Reproduce the entries below verbatim, beginning with the first line and ending with the line containing "УЗНАТЬ СТОИМОСТЬ НА", both lines included.

>> START RAW DATA

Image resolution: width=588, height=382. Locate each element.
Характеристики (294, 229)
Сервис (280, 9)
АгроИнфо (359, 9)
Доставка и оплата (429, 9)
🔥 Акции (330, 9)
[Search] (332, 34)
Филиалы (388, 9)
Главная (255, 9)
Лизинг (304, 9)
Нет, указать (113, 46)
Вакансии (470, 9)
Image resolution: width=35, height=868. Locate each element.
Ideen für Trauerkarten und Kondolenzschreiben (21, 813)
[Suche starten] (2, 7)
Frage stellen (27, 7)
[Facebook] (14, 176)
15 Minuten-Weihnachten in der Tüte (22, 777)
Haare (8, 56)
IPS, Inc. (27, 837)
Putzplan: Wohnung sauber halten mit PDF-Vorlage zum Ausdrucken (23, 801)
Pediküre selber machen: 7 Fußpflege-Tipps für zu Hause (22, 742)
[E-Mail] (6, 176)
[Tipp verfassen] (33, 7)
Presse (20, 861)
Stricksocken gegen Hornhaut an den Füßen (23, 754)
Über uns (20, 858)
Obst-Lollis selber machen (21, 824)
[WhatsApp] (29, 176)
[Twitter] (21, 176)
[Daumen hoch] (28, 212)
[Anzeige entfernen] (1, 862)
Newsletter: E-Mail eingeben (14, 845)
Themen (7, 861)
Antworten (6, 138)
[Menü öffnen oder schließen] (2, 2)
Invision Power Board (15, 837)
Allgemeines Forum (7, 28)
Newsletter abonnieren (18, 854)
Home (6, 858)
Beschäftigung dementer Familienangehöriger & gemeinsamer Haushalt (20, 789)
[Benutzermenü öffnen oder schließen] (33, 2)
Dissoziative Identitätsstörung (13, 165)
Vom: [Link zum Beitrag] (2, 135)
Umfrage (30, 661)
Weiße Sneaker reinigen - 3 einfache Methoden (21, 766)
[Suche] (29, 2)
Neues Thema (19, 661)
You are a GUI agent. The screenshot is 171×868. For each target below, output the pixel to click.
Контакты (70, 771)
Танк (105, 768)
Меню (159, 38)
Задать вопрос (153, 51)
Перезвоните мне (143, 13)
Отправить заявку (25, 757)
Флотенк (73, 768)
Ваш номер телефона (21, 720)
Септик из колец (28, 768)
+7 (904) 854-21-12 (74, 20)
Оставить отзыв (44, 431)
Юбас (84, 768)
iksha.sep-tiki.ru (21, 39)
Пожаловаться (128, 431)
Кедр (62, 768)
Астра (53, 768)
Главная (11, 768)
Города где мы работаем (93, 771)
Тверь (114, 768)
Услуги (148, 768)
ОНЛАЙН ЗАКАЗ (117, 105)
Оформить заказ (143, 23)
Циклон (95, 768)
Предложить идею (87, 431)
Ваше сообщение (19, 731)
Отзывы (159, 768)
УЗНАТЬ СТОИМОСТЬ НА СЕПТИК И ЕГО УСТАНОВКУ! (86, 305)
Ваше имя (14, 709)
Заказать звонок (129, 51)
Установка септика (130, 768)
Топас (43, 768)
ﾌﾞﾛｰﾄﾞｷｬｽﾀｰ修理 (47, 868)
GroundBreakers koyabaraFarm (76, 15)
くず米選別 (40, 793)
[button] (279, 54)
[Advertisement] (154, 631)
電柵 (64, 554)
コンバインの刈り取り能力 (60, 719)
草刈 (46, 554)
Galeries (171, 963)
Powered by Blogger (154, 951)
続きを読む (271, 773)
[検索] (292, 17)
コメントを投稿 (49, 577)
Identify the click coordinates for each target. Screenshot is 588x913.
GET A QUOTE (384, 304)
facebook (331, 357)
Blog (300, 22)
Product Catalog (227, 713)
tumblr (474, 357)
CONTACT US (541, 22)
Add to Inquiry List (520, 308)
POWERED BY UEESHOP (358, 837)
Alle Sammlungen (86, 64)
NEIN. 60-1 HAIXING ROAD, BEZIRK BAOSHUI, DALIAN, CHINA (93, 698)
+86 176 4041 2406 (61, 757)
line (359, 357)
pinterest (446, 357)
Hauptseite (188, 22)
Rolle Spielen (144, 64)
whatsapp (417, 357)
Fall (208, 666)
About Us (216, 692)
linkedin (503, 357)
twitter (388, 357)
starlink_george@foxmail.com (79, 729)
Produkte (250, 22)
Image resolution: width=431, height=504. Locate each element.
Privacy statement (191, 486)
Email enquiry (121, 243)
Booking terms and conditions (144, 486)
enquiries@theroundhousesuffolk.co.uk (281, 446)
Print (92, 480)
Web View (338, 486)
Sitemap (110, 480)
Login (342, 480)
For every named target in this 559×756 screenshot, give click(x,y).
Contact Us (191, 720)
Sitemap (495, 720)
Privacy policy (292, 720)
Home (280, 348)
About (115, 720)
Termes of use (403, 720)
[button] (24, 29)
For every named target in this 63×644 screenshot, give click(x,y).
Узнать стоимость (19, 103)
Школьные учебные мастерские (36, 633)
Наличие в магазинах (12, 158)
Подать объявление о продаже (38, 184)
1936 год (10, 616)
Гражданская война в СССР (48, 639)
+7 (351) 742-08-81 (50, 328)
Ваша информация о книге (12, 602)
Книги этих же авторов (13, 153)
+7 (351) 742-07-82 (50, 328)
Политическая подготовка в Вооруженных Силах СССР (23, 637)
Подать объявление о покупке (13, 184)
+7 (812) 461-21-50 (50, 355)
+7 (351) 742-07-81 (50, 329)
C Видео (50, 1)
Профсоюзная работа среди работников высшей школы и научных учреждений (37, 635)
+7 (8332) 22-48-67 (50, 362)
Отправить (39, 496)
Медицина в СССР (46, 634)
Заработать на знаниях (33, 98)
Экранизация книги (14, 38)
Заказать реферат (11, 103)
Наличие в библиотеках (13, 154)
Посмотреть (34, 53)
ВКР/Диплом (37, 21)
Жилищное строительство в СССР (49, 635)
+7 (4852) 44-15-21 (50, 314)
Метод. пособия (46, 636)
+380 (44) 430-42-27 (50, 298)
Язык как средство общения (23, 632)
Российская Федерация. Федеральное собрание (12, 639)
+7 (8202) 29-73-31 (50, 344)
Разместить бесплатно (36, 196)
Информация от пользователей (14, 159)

>> END RAW DATA

*RESULT FOR THIS TASK*:
Image resolution: width=588, height=382. Locate each element.
Характеристики (294, 229)
Сервис (280, 9)
АгроИнфо (359, 9)
Доставка и оплата (429, 9)
🔥 Акции (330, 9)
[Search] (332, 34)
Филиалы (388, 9)
Главная (255, 9)
Лизинг (304, 9)
Нет, указать (113, 46)
Вакансии (470, 9)
Image resolution: width=35, height=868. Locate each element.
Ideen für Trauerkarten und Kondolenzschreiben (21, 813)
[Suche starten] (2, 7)
Frage stellen (27, 7)
[Facebook] (14, 176)
15 Minuten-Weihnachten in der Tüte (22, 777)
Haare (8, 56)
IPS, Inc. (27, 837)
Putzplan: Wohnung sauber halten mit PDF-Vorlage zum Ausdrucken (23, 801)
Pediküre selber machen: 7 Fußpflege-Tipps für zu Hause (22, 742)
[E-Mail] (6, 176)
[Tipp verfassen] (33, 7)
Presse (20, 861)
Stricksocken gegen Hornhaut an den Füßen (23, 754)
Über uns (20, 858)
Obst-Lollis selber machen (21, 824)
[WhatsApp] (29, 176)
[Twitter] (21, 176)
[Daumen hoch] (28, 212)
[Anzeige entfernen] (1, 862)
Newsletter: E-Mail eingeben (14, 845)
Themen (7, 861)
Antworten (6, 138)
[Menü öffnen oder schließen] (2, 2)
Invision Power Board (15, 837)
Allgemeines Forum (7, 28)
Newsletter abonnieren (18, 854)
Home (6, 858)
Beschäftigung dementer Familienangehöriger & gemeinsamer Haushalt (20, 789)
[Benutzermenü öffnen oder schließen] (33, 2)
Dissoziative Identitätsstörung (13, 165)
Vom: [Link zum Beitrag] (2, 135)
Umfrage (30, 661)
Weiße Sneaker reinigen - 3 einfache Methoden (21, 766)
[Suche] (29, 2)
Neues Thema (19, 661)
You are a GUI agent. The screenshot is 171×868. For each target below, output the pixel to click.
Контакты (70, 771)
Танк (105, 768)
Меню (159, 38)
Задать вопрос (153, 51)
Перезвоните мне (143, 13)
Отправить заявку (25, 757)
Флотенк (73, 768)
Ваш номер телефона (21, 720)
Септик из колец (28, 768)
+7 (904) 854-21-12 (74, 20)
Оставить отзыв (44, 431)
Юбас (84, 768)
iksha.sep-tiki.ru (21, 39)
Пожаловаться (128, 431)
Кедр (62, 768)
Астра (53, 768)
Главная (11, 768)
Города где мы работаем (93, 771)
Тверь (114, 768)
Услуги (148, 768)
ОНЛАЙН ЗАКАЗ (117, 105)
Оформить заказ (143, 23)
Циклон (95, 768)
Предложить идею (87, 431)
Ваше сообщение (19, 731)
Отзывы (159, 768)
УЗНАТЬ СТОИМОСТЬ НА СЕПТИК И ЕГО УСТАНОВКУ! (86, 305)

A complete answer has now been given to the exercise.